Next Step After XML Sitemaps: User Assisted Web Crawlers?

Imagine a search engine letting people teach a web crawling program how to navigate through the pages of a site filled with java script links and other pages usually only accessible through making selections or inputting text into forms.

Why would a search engine let users assist a search engine crawling program in exploring the content of pages normally hidden to most crawling programs?

Users Teaching Web Crawlers

Here are three examples of people who might help teach a web crawler how to crawl a site:

Webmasters – Search engines can have difficulties crawling pages because of java script links, links included as options in drop down forms, and other pages that are only accessible through forms.

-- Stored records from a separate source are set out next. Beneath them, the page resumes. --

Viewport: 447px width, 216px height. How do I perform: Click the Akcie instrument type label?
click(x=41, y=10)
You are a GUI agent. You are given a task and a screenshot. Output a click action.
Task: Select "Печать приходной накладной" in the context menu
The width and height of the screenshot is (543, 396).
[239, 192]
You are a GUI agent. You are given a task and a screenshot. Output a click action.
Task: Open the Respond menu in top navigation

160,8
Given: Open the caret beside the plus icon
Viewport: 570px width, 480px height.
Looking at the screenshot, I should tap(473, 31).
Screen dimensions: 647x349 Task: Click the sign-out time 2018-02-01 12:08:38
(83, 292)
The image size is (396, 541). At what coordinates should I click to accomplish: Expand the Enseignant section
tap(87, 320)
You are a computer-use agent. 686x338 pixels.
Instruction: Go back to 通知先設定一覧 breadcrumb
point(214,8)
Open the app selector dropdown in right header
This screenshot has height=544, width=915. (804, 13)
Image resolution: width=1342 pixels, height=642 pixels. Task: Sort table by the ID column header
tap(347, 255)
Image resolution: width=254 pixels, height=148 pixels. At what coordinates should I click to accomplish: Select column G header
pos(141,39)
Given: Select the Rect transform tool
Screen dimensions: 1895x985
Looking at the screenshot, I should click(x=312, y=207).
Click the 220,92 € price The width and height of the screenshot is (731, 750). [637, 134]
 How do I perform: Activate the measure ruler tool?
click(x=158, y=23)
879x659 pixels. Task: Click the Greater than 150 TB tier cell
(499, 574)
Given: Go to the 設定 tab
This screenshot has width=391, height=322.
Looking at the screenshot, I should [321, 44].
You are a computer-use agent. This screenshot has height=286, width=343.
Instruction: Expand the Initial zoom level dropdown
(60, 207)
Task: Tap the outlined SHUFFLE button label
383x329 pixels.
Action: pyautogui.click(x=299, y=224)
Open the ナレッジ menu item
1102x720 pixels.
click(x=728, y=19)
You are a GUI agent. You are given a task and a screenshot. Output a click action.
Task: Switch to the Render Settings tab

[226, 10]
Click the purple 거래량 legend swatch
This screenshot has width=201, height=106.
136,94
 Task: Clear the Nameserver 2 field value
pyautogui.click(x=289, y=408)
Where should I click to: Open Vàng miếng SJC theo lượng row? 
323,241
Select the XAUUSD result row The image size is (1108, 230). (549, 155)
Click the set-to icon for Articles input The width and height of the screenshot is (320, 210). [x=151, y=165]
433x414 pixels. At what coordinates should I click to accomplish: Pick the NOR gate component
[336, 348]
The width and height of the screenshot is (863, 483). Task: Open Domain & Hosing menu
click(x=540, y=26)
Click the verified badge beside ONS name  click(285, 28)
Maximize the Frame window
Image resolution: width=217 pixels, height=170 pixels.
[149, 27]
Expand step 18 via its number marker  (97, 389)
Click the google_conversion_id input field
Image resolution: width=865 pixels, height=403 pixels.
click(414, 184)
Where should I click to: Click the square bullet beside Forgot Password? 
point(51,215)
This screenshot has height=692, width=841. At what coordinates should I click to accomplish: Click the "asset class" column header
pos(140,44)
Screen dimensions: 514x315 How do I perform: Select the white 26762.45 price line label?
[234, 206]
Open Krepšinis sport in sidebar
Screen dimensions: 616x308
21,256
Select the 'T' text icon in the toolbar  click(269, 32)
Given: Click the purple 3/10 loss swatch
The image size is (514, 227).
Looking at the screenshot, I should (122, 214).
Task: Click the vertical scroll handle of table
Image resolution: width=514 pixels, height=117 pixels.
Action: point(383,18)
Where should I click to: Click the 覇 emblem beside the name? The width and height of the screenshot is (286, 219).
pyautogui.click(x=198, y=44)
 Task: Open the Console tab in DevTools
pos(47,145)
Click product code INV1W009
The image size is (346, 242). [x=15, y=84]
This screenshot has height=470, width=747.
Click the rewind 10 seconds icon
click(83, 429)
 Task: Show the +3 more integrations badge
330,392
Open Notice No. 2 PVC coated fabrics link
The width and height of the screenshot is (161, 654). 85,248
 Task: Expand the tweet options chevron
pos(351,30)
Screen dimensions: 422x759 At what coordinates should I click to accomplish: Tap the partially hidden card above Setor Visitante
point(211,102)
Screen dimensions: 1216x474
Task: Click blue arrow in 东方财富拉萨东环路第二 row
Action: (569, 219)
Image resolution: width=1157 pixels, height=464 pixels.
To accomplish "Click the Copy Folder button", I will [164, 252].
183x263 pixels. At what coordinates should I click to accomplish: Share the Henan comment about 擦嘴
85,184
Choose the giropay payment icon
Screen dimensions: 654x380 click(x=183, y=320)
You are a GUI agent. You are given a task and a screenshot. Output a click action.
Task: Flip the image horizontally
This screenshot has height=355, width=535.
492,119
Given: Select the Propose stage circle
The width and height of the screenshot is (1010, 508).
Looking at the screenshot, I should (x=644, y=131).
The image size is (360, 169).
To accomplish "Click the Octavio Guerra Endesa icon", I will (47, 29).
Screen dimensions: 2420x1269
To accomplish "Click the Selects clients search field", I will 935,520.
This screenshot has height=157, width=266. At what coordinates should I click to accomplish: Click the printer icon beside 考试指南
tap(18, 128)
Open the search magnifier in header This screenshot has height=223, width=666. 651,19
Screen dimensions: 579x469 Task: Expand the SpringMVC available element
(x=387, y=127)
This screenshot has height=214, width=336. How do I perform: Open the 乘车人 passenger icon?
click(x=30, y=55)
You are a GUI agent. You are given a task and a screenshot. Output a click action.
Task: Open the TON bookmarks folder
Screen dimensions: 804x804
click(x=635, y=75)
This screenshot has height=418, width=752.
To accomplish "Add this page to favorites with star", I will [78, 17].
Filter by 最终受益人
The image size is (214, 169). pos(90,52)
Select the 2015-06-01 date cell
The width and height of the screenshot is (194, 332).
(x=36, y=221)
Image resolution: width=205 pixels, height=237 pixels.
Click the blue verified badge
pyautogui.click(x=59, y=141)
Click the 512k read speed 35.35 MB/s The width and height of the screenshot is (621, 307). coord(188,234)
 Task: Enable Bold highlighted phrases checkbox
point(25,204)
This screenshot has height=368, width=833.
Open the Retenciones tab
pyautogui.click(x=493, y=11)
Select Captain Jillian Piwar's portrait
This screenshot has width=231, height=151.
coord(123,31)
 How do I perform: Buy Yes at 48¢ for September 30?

While search engines have been providing tools to try to make it easier for webmasters to have the pages of their sites indexed more easily, such as those found at Google Webmaster Tools, Yahoo Site Explorer, and Webmaster Center – Bing, none of the tools offered at any of those really address that problem.

Short of a webmaster providing alternative ways to reach pages behind the java script or forms, it can be difficult to have a search engine index those pages. What if there was a way for a webmaster to train a search engine crawling program to access pages behind forms and java script included in the webmaster tools that search engines provide?

A webmaster might help teach a web crawling program about the most effective way to crawl his or her web site, browsing the pages of the site in a certain order, filling out forms on the site, and interacting with the pages of the site in a manner intended by the webmaster.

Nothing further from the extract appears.